Não faço ideia onde estava, honestamente. Consigo ter uma ideia mais ou menos cronológica da coisa, é certo: a terminar o 5º ano no Colégio Portugal na Parede. Era meio maria-rapaz, usava uma mochila de imitação de pele e umas botifarras de atacadores porque queria ser o Steven Tyler. Os meus pais tinham acabado de colocar a tvcabo e estava a entrar nas delícias da MTV internacional e do fascínio pelos videos. Ainda não sabia mas, meses depois, ia trocar as botas rock pelos top cor de laranja quando a Geri (e as Spice Girls) entrassem na minha vida e iria colocar toda a colónia de férias a fazer as coreografias das músicas. Quem leu o Diz-lhe Que Não também já sabe que viria a fazer um exame à cabeça (sem dormir) e iria ficar maluca na aula de matemática da professora Maria da Alegria e iria dizer-lhe que ouvia o sangue a correr nos pulsos.

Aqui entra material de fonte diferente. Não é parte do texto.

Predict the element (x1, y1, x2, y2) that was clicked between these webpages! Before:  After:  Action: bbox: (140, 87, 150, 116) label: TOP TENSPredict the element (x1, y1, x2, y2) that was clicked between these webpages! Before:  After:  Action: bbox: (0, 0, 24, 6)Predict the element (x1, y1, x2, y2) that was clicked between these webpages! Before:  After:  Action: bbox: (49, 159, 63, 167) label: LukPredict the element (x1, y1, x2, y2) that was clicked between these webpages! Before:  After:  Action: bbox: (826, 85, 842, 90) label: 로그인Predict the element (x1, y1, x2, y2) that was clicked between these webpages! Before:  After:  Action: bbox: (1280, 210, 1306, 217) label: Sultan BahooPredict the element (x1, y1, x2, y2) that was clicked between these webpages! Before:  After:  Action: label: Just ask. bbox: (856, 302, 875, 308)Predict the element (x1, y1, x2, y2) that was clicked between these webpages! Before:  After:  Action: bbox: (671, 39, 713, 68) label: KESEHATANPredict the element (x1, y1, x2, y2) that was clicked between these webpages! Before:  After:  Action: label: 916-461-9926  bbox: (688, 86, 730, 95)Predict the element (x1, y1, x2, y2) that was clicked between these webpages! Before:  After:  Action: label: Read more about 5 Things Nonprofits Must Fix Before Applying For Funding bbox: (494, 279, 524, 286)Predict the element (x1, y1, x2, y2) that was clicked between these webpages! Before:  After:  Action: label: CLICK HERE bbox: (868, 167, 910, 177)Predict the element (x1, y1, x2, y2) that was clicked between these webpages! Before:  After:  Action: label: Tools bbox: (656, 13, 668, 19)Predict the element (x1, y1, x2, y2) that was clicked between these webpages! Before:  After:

O que eu ainda não sabia era que estava a ser lançado um pequeno personagem que iria mudar tudo e que eu iria conhecer exatamente um ano depois na feira do livro. Num primeiro impacto, e porque a minha mãe disse que podia escolher um livro para comprar, foi a capa que me chamou a atenção. Tinha alguma piada. Mas quando uma das minhas amigas me disse que era a história de um feiticeiro, lembro-me como se fosse hoje que me passou pela cabeça que tinha feito uma compra estúpida. Porque jamais iria achar piada a livros infantis sobre magia ou o raio que o parta. Porque, helloooo?, eu ouvia Spice Girls, eu dançava, eu já cantava em inglês, eu via Baywatch, eu via a MTV e até tinha um walkman com os hits da altura que incluía 4 Non Blondes e Roxette (as minhas amigas da turma ainda ouviam as Onda Choc, moda que eu já tinha atirado para trás das costas e que me evitou uma boa dose de bullying quando a Maria Moura e as amigas mais velhas do colégio me tiraram o walkman e, mais tarde, mo devolveram e disseram que ouvia música fixe) e talvez isto agora não faça sentido nenhum mas só quem cresceu nos anos 90 vai entender. Ainda não havia redes sociais nem internet e isto era o pico do ser-se cool. E comprar um livro de magia não era definitivamente nada cool.
Como estava enganada…
Da pobreza e da depressão para uma ideia que mudou o mundo
Em 26 de Junho de 1997 estava a ser publicada a primeira edição de Harry Potter e a Pedra Filosofal que viria a mudar a vida de todos nós. E a da autora que viveu 18 meses em Portugal enquanto escrevia aquilo que se viria a tornar esta saga. Hoje em dia pode parecer completamente absurdo que tenha levado anos e anos até todo o universo Harry Potter ter ganho vida. J.K.Rowling divorciou-se, perdeu a mãe, saiu de Portugal, mudou-se para a Escócia e passou pelo período mais negro da sua vida onde já afirmou que estava o mais pobre que se pode estar sem ter de viver na rua, dependendo da segurança social e dos apoios do estado. Durante esse período, aproveitou para se focar completamente em escrever a sua ideia. Confessou que passou por longos períodos de depressão e que chegou a pensar o suicídio tendo usado estes sentimentos negros que lhe passavam pela cabeça para criar os Dementors (sugadores de almas). Nada disto interessa, é verdade. Mas eu gosto de contar histórias inspiradoras porque, na falta de tudo o resto, são estes exemplos que têm de servir de gatilho para nos fazer a nós dar o salto em frente.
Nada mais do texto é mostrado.